> _Exercise tasks_:
[A] Return the stretch of the geometry and measurement lesson from "4.3 Geometry &" through "a missing length.", copied word for word.
[B] Resume the geometry and measurement lesson, picking up right after its final sentence.

> _Selected passage_:
4.3 Geometry & Measurement
Key Takeaways
- Rectangle area = length × width; triangle area = ½ × base × height.
- Circle area A = πr² and circumference C = 2πr (or πd), using r = radius.
- The Pythagorean theorem a² + b² = c² relates the legs and hypotenuse of a right triangle.
- Complementary angles sum to 90°; supplementary angles sum to 180°.
- Similar triangles have equal angles and proportional sides; set up a ratio to solve for a missing length.
Perimeter, Area & Circles
Perimeter is the distance around a flat shape (add the sides); area is the space inside it (square units). Memorize this core table — it appears constantly on placement tests.
| Shape | Perimeter / Circumference | Area |
|---|---|---|
| Rectangle | P = 2l + 2w | A = l × w |
| Square | P = 4s | A = s² |
| Triangle | P = a + b + c | A = ½ × base × height |
| Circle | C = 2πr = πd | A = πr² |
| Parallelogram | P = 2(a + b) | A = base × height |
| Trapezoid | sum of 4 sides | A = ½(b₁ + b₂) × height |
For circles, r is the radius (center to edge) and the diameter d = 2r. Use π ≈ 3.14 unless told to leave the answer "in terms of π."
Worked example (rectangle). A garden is 12 m by 5 m. Area = 12 × 5 = 60 m²; perimeter = 2(12) + 2(5) = 24 + 10 = 34 m.
Worked example (circle). A circle has radius 6 cm. Area = π(6)² = 36π ≈ 113.1 cm²; circumference = 2π(6) = 12π ≈ 37.7 cm.
Worked example (triangle). A triangle has base 10 in and height 7 in. Area = ½ × 10 × 7 = 35 in². The height must be perpendicular to the chosen base.
The Pythagorean Theorem & Solids
In a right triangle, the Pythagorean theorem relates the two legs a and b to the hypotenuse c (the side opposite the right angle):
a² + b² = c²
The hypotenuse is always the longest side and always sits alone on the c side of the equation.
Worked example. Legs 6 and 8; find the hypotenuse.
- c² = 6² + 8² = 36 + 64 = 100 → c = √100 = 10.
Worked example (solving for a leg). Hypotenuse 13, one leg 5; find the other leg.
- 5² + b² = 13² → 25 + b² = 169 → b² = 144 → b = 12.
For three dimensions, volume measures the space inside a solid (cubic units) and surface area the total outside skin.

> _Available data_:
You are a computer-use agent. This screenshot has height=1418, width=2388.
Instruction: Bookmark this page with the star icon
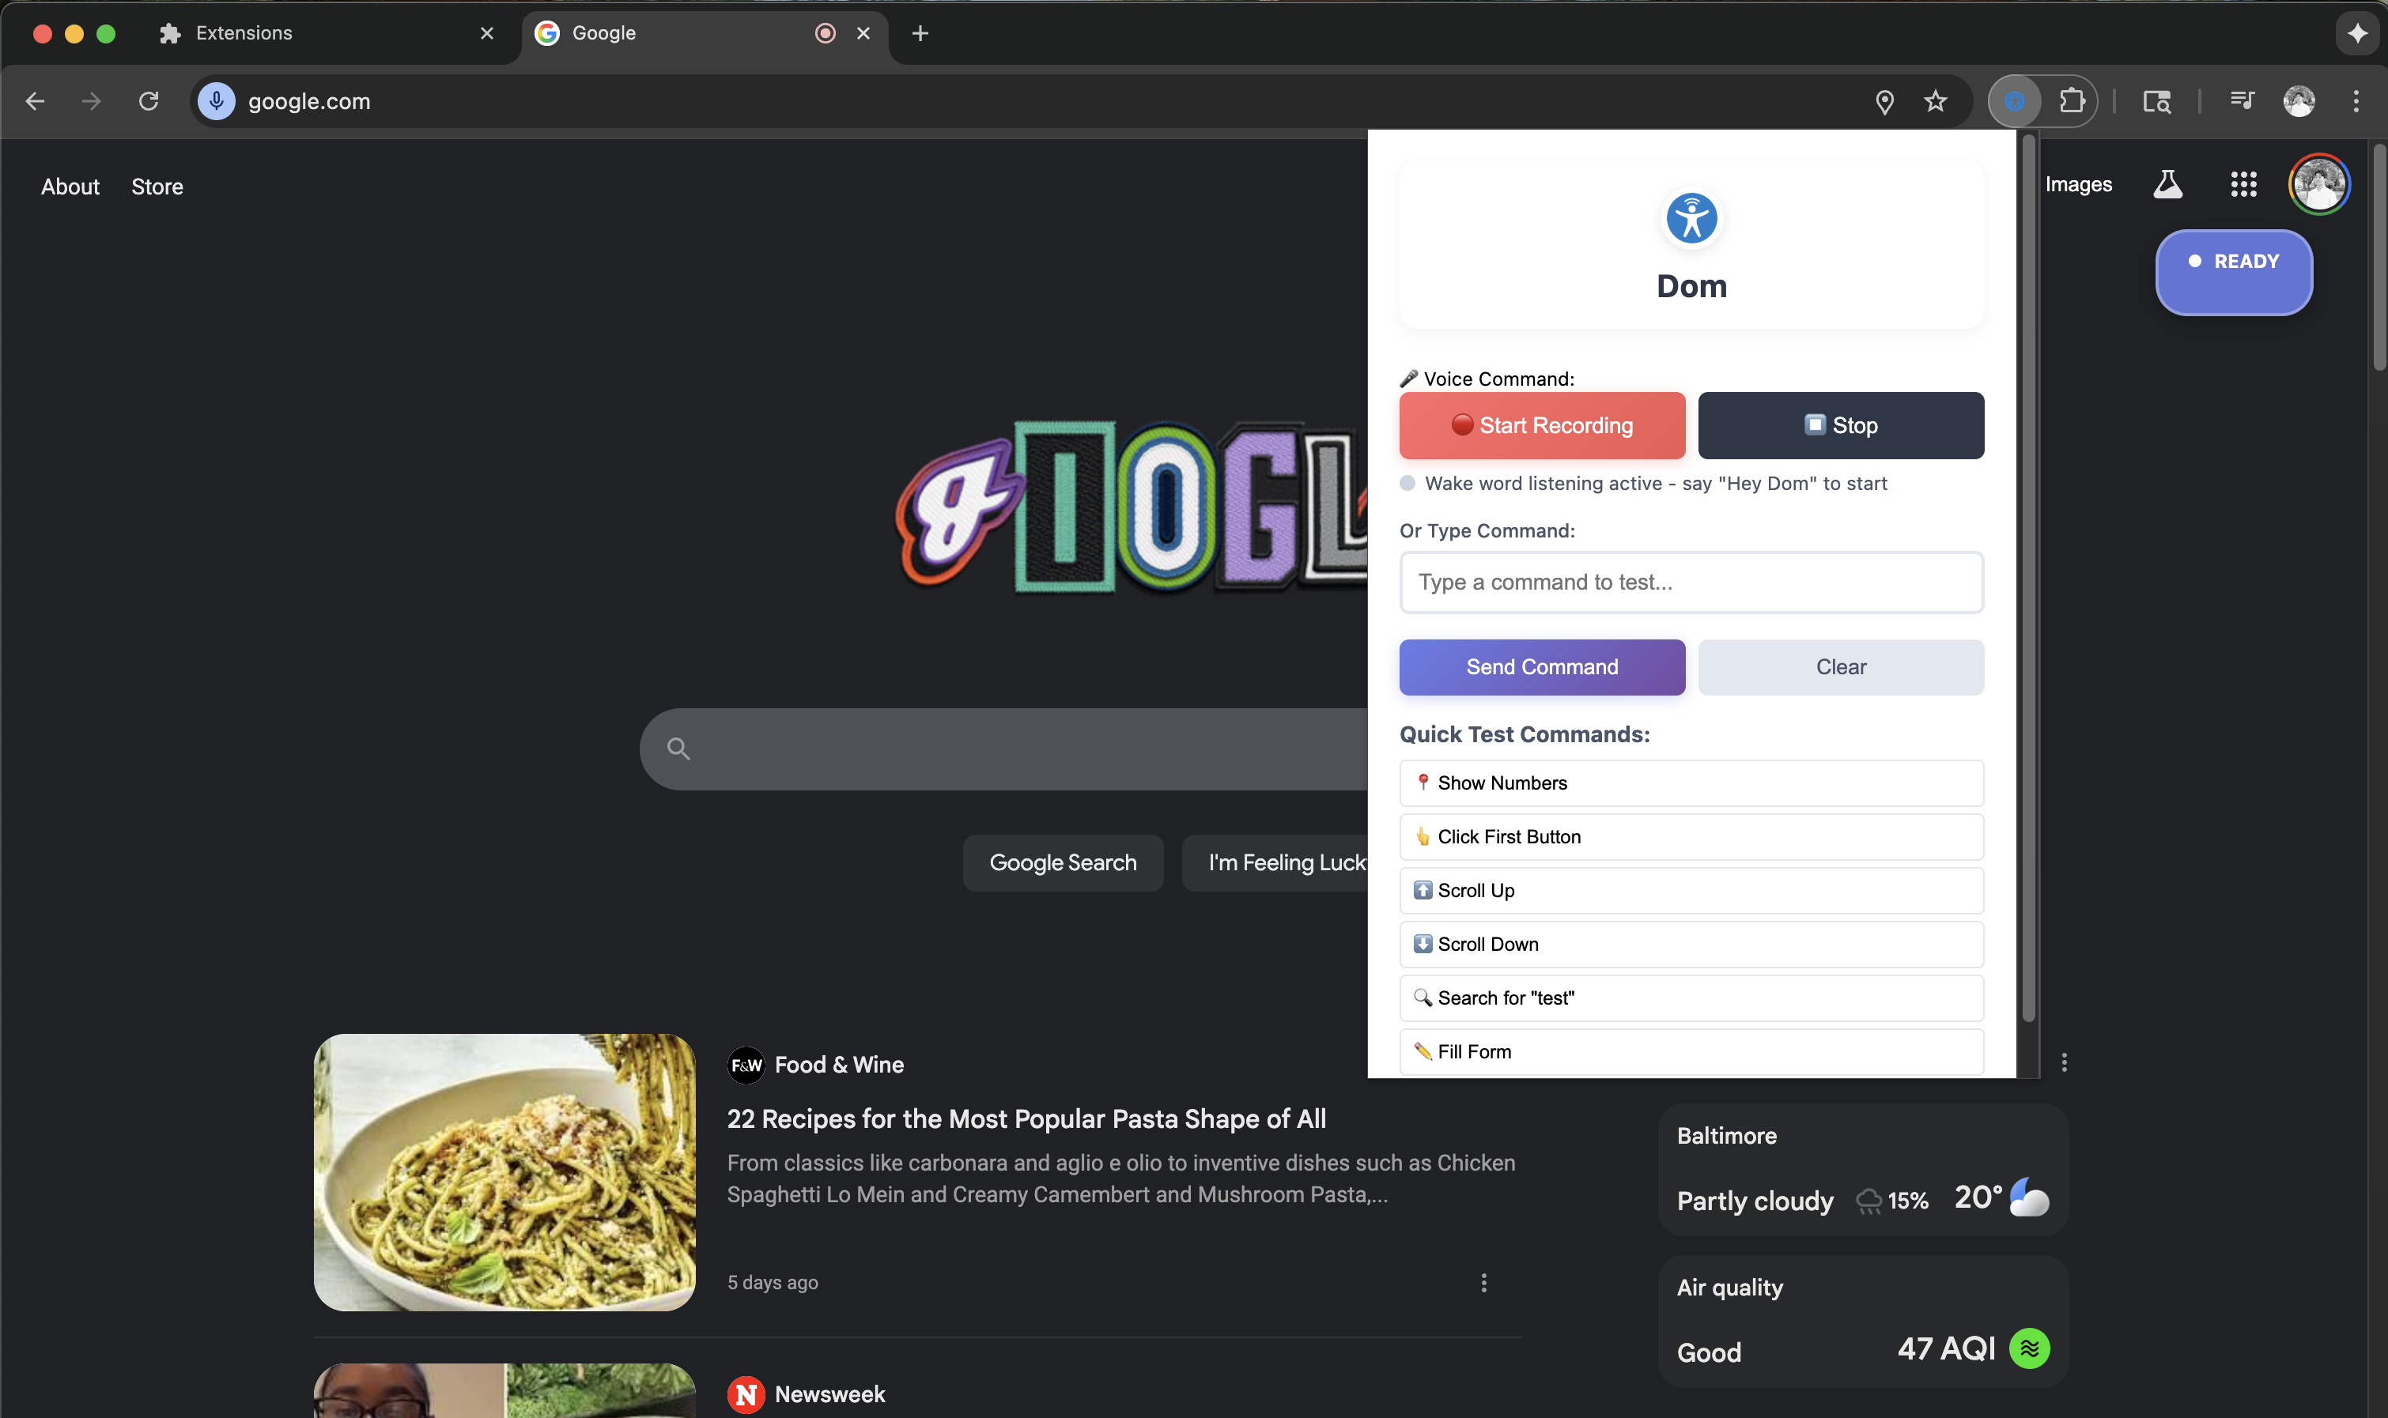point(1935,100)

> _Response list_:
[A]
4.3 Geometry & Measurement
Key Takeaways
- Rectangle area = length × width; triangle area = ½ × base × height.
- Circle area A = πr² and circumference C = 2πr (or πd), using r = radius.
- The Pythagorean theorem a² + b² = c² relates the legs and hypotenuse of a right triangle.
- Complementary angles sum to 90°; supplementary angles sum to 180°.
- Similar triangles have equal angles and proportional sides; set up a ratio to solve for a missing length.

[B]
| Solid | Volume | Surface area |
|---|---|---|
| Rectangular box | V = l × w × h | SA = 2(lw + lh + wh) |
| Cube | V = s³ | SA = 6s² |
| Cylinder | V = πr²h | SA = 2πr² + 2πrh |
| Sphere | V = (4/3)πr³ | SA = 4πr² |
| Cone | V = (1/3)πr²h | SA = πr² + πrℓ |
Worked example (cylinder). A can has radius 3 cm and height 10 cm. Volume = π(3)²(10) = 90π ≈ 282.7 cm³.
Angles & Similar Triangles
Two angle relationships show up repeatedly:
- Complementary angles add to 90°. If one is 35°, its complement is 55°.
- Supplementary angles add to 180°. If one is 110°, its supplement is 70°.
Also useful: the three interior angles of any triangle sum to 180°, and angles in a straight line sum to 180°.
Worked example. Two complementary angles are x and 2x. Then x + 2x = 90 → 3x = 90 → x = 30°, so the angles are 30° and 60°.
Similar triangles have the same shape but different size: corresponding angles are equal and corresponding sides are proportional. To find a missing side, set up a ratio of corresponding sides and cross-multiply.
Worked example. Triangle ABC is similar to triangle DEF. Side AB = 4 corresponds to DE = 6, and BC = 5 corresponds to EF = x. Set up the proportion:
- 4/6 = 5/x → 4x = 30 → x = 7.5.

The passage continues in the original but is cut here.